| Consegna |
Prosegui il brano sull'abuso del diritto in materia fiscale, partendo subito dopo l'ultima frase riportata.

| Brano selezionato |
+++

Da tale diversità di espressione, rispetto a quelle adottate in passato, il Giudice di legittimità argomenta la possibilità che la presenza di altri scopi economici (oltre il risparmio fiscale) consenta ugualmente di ritenere poste in essere pratiche abusive, con conseguente applicazione del principio dell'abuso del diritto.

Altra importante affermazione della sentenza Chiappella è l'estensione del principio dell'abuso del diritto alla imposizione fiscale diretta; ricordiamo infatti che la pronuncia della Corte di Giustizia aveva riguardato il campo dei tributi c.d. armonizzati (l'IVA).

La Corte europea, nel giudizio Part Service[3], confermava che l'abuso può ricorrere anche quando lo scopo di conseguire un vantaggio fiscale sia essenziale, cioè non esclusivo, con la conseguenza che l'abuso sussiste quando concorrono marginali e non determinanti ragioni economiche.

Pertanto la Corte di Cassazione, recependo in sentenza 17 ottobre 2008, n. 25374, la interpretazione data dalla Corte comunitaria all'avverbio "essenzialmente", in relazione al caso in esame, sanziona la piena operatività nell'ordinamento nazionale della Generalklausel, di matrice comunitaria, secondo cui ricorre l'abuso del diritto nell'impiego di forme o strumenti giuridici, conformi a modelli legali, al fine di realizzare quale scopo principale un risparmio d'imposta, anche se allo stesso si accompagnano secondarie finalità di contenuto economico.

+++

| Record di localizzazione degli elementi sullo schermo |
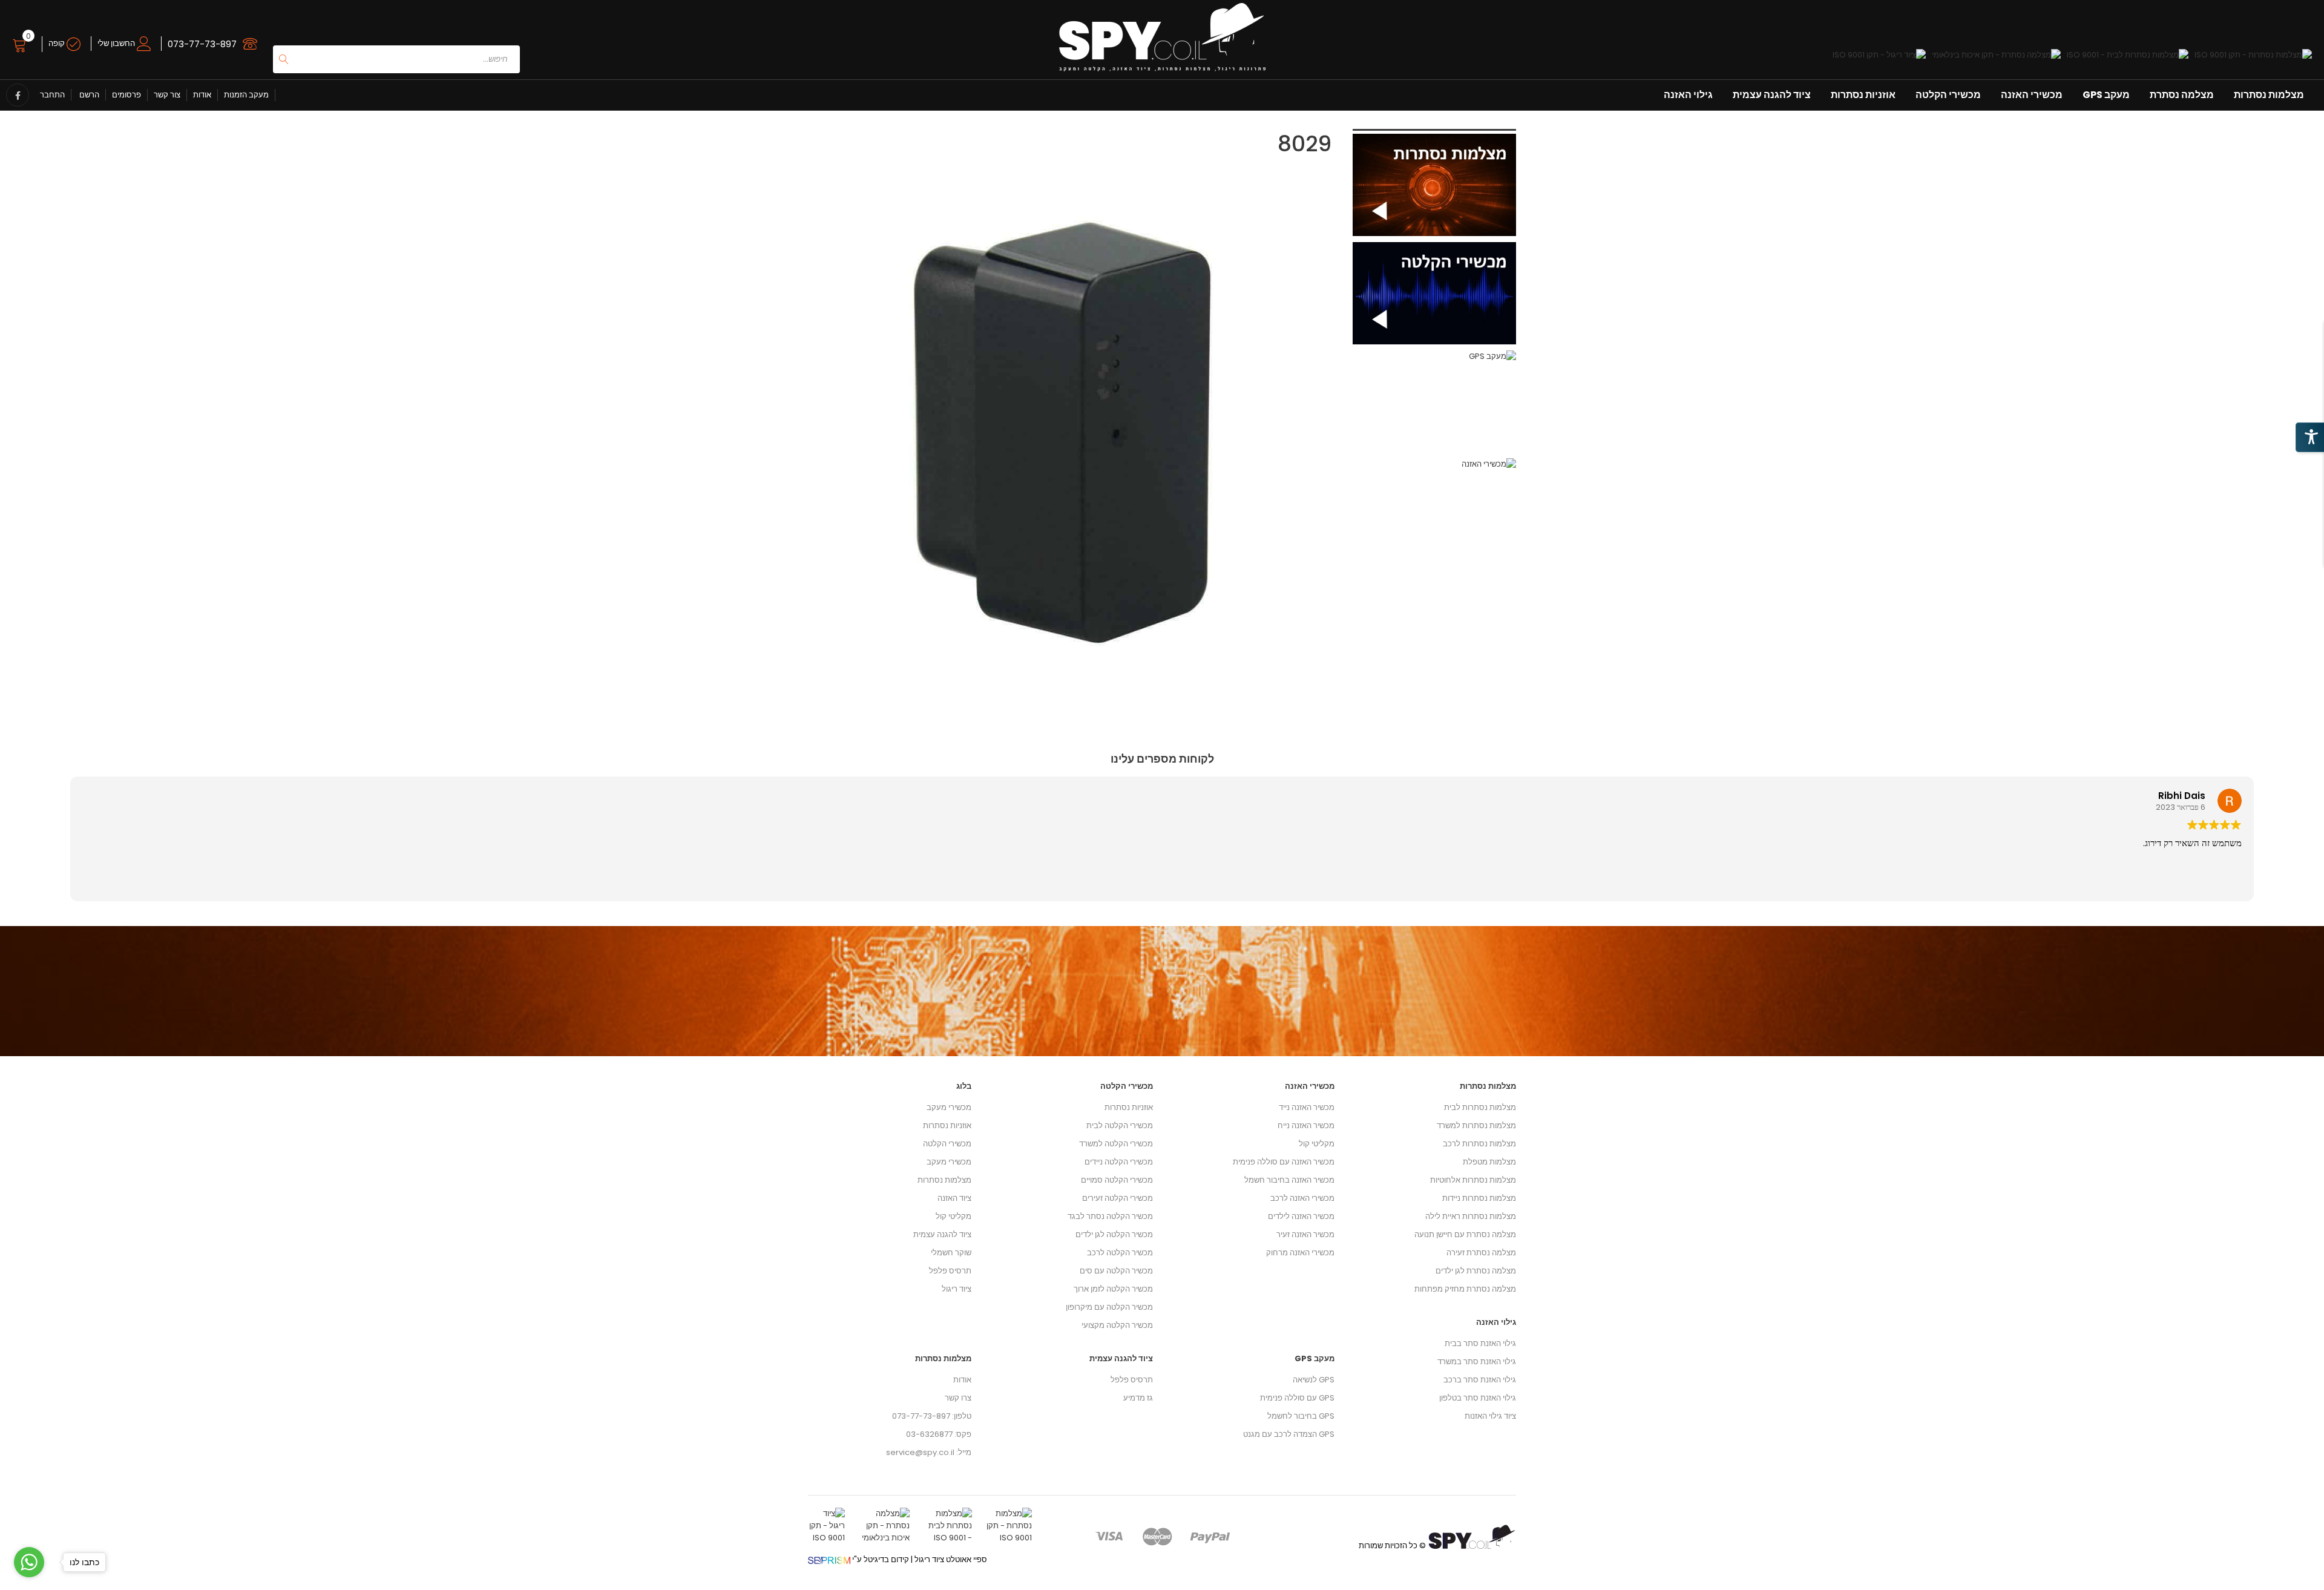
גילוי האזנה (1688, 95)
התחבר (52, 94)
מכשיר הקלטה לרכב (1120, 1252)
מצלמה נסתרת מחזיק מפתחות (1465, 1289)
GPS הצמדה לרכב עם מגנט (1288, 1434)
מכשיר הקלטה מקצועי (1117, 1325)
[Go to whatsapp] (29, 1562)
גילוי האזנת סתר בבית (1480, 1343)
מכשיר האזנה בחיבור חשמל (1289, 1180)
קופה (57, 43)
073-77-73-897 (202, 44)
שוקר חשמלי (951, 1252)
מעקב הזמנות (246, 94)
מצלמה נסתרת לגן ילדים (1476, 1270)
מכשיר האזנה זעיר (1305, 1234)
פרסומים (126, 94)
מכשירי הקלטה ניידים (1119, 1162)
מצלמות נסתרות (2269, 95)
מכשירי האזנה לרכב (1302, 1198)
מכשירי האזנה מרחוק (1300, 1252)
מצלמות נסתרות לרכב (1479, 1143)
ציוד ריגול (956, 1289)
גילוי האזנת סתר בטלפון (1477, 1398)
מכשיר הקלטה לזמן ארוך (1113, 1289)
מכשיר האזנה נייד (1306, 1107)
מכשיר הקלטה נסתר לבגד (1110, 1216)
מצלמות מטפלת (1489, 1162)
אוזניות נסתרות (1863, 95)
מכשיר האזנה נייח (1306, 1125)
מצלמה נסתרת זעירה (1481, 1252)
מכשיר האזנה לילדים (1301, 1216)
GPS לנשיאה (1313, 1379)
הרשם (88, 94)
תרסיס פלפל (950, 1270)
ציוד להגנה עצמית (1772, 95)
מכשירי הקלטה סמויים (1117, 1180)
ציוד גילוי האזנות (1490, 1416)
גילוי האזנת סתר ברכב (1479, 1379)
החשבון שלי (117, 43)
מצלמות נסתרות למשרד (1476, 1125)
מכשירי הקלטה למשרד (1116, 1143)
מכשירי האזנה (2032, 95)
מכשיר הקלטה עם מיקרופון (1109, 1307)
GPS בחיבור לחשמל (1300, 1416)
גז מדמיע (1138, 1398)
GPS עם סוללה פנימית (1297, 1398)
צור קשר (167, 94)
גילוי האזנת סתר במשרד (1476, 1361)
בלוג (963, 1086)
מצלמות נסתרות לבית (1480, 1107)
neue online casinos (39, 1583)
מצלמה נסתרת (2182, 95)
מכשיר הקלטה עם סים (1116, 1270)
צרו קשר (958, 1398)
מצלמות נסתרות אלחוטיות (1473, 1180)
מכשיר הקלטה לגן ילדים (1114, 1234)
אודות (202, 94)
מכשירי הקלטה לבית (1119, 1125)
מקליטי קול (953, 1216)
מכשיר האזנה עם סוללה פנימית (1283, 1162)
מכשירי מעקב (949, 1107)
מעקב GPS (2106, 95)
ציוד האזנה (954, 1198)
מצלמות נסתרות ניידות (1479, 1198)
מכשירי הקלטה (1948, 95)
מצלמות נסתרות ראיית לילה (1470, 1216)
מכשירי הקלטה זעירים (1117, 1198)
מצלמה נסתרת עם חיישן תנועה (1465, 1234)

+++

| Soluzione dell'esercizio |
Quanto all'onere probatorio, l'individuazione dell'impiego abusivo di una forma giuridica incombe all'amministrazione finanziaria, la quale non può limitarsi ad una mera e generica affermazione, ma deve individuare e precisare gli aspetti e le particolarità che fanno ritenere l'operazione priva di reale contenuto economico diverso dal risparmio d'imposta[4] .

Mentre, incombe al contribuente la prova dell'esistenza di ragioni economiche alternative o concorrenti di carattere non meramente marginale o teorico che siano idonee ad escludere l'abusività[5]

Ciò che non sembra in linea con il diritto comunitario è che mentre nella disciplina comunitaria dell'abuso del diritto non è prevista l'irrogazione di sanzioni, ma soltanto l'applicazione del trattamento tributario della fattispecie elusa, nel diritto nazionale all'accertamento di un maggiore imponibile consegue anche il relativo regime sanzionatorio.

Nel nostro ordinamento mancavano, fino ad epoca recente, sia disposizioni che consentissero di distinguere tra elusione fiscale legittima ed illegittima sia disposizioni che indicassero la reazione dell'ordinamento nel caso di violazione di principi del sistema. Si è, quindi, iniziato a contrastare il fenomeno dell'elusione con il criterio casistico, nel senso che sono state legalmente previste e sanzionate le fattispecie elusive a mano a mano che esse emergevano dall'esperienza pratica.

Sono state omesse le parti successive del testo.